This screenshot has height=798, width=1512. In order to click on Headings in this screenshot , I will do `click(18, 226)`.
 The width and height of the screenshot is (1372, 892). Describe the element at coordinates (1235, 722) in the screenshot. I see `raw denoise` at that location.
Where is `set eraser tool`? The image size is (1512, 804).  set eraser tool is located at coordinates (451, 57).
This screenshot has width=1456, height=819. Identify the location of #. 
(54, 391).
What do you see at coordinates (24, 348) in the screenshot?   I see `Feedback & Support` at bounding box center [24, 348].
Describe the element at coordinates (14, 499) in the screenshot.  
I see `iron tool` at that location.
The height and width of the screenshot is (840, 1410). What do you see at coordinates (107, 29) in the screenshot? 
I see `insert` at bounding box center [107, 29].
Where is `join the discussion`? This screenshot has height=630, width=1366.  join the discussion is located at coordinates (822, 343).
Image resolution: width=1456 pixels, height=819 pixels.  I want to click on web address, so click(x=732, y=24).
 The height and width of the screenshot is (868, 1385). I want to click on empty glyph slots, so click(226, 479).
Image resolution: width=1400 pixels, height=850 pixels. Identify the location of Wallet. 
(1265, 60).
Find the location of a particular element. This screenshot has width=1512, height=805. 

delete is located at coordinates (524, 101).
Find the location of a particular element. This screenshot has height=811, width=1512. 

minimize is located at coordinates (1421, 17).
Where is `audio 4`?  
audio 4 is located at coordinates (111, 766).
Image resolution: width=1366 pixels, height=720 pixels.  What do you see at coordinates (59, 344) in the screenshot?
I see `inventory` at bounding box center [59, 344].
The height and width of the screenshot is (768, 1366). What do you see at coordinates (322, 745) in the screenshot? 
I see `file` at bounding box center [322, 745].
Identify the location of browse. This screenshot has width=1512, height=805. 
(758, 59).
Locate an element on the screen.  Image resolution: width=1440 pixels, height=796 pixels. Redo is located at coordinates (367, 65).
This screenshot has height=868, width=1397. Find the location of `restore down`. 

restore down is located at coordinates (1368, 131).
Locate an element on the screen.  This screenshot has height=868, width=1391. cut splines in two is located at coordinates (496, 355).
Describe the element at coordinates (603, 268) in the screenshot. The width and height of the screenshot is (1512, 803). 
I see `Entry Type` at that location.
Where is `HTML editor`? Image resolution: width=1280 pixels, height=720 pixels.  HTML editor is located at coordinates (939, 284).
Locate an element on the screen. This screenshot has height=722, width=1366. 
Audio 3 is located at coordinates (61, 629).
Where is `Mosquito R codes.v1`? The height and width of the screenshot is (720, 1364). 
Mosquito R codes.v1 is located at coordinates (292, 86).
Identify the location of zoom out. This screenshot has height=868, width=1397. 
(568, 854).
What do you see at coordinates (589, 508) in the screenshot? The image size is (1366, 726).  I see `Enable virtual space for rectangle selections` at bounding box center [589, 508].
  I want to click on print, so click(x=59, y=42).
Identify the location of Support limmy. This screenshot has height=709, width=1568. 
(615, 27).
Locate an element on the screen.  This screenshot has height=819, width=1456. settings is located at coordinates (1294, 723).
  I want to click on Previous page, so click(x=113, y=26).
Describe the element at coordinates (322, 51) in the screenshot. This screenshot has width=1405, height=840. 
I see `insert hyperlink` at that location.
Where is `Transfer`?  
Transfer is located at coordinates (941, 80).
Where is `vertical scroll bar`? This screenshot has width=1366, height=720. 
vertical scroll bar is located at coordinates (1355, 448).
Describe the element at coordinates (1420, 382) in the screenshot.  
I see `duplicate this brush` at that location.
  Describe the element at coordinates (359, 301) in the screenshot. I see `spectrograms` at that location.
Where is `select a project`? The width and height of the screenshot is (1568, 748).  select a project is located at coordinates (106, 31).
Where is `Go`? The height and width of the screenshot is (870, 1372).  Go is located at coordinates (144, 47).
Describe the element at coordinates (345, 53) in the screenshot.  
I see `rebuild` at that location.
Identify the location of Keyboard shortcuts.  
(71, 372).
•••
Task to carry out:
Render the stretch from the line containing "Describe the element at coordinates (345, 53)" through the end of the rows as a JSON list of strings, one string per line, leaving out blank lines.

Answer to this task:
[
  "Describe the element at coordinates (345, 53) in the screenshot.  ",
  "I see `rebuild` at that location.",
  "Identify the location of Keyboard shortcuts.  ",
  "(71, 372)."
]